_EXERCISE REQUIREMENTS_. Write out the records below word for word, please.
** DATA FOR REVIEW follows **
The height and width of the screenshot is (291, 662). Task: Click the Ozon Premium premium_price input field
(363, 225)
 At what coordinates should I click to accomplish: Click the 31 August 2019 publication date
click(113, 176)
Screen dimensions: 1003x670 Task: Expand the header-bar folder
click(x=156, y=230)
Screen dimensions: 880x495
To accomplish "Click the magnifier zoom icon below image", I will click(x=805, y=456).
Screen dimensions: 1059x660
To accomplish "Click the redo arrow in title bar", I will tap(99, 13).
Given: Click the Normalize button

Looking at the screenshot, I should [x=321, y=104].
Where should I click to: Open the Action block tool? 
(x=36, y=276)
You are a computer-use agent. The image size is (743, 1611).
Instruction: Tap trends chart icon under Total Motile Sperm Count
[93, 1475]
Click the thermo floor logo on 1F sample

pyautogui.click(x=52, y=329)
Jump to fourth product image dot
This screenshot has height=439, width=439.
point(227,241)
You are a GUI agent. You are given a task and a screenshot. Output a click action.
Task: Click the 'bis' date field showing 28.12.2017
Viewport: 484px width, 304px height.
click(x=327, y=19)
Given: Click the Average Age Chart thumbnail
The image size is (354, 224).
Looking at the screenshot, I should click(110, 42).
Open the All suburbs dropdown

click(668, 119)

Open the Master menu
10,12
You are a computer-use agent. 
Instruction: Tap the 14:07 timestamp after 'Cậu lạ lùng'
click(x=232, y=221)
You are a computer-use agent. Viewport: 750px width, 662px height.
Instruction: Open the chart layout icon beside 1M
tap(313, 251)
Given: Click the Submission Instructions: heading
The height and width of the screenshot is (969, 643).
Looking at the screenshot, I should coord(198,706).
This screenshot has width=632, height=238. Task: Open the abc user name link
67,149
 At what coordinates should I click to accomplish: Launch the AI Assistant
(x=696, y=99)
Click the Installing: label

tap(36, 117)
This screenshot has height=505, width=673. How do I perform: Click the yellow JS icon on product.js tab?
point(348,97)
** End of DATA FOR REVIEW **
_THE COMPLETED TASK_.
The height and width of the screenshot is (291, 662). Task: Click the Ozon Premium premium_price input field
(363, 225)
 At what coordinates should I click to accomplish: Click the 31 August 2019 publication date
click(113, 176)
Screen dimensions: 1003x670 Task: Expand the header-bar folder
click(x=156, y=230)
Screen dimensions: 880x495
To accomplish "Click the magnifier zoom icon below image", I will click(x=805, y=456).
Screen dimensions: 1059x660
To accomplish "Click the redo arrow in title bar", I will tap(99, 13).
Given: Click the Normalize button

Looking at the screenshot, I should [x=321, y=104].
Where should I click to: Open the Action block tool? 
(x=36, y=276)
You are a computer-use agent. The image size is (743, 1611).
Instruction: Tap trends chart icon under Total Motile Sperm Count
[93, 1475]
Click the thermo floor logo on 1F sample

pyautogui.click(x=52, y=329)
Jump to fourth product image dot
This screenshot has height=439, width=439.
point(227,241)
You are a GUI agent. You are given a task and a screenshot. Output a click action.
Task: Click the 'bis' date field showing 28.12.2017
Viewport: 484px width, 304px height.
click(x=327, y=19)
Given: Click the Average Age Chart thumbnail
The image size is (354, 224).
Looking at the screenshot, I should click(110, 42).
Open the All suburbs dropdown

click(668, 119)

Open the Master menu
10,12
You are a computer-use agent. 
Instruction: Tap the 14:07 timestamp after 'Cậu lạ lùng'
click(x=232, y=221)
You are a computer-use agent. Viewport: 750px width, 662px height.
Instruction: Open the chart layout icon beside 1M
tap(313, 251)
Given: Click the Submission Instructions: heading
The height and width of the screenshot is (969, 643).
Looking at the screenshot, I should coord(198,706).
This screenshot has width=632, height=238. Task: Open the abc user name link
67,149
 At what coordinates should I click to accomplish: Launch the AI Assistant
(x=696, y=99)
Click the Installing: label

tap(36, 117)
This screenshot has height=505, width=673. How do I perform: Click the yellow JS icon on product.js tab?
point(348,97)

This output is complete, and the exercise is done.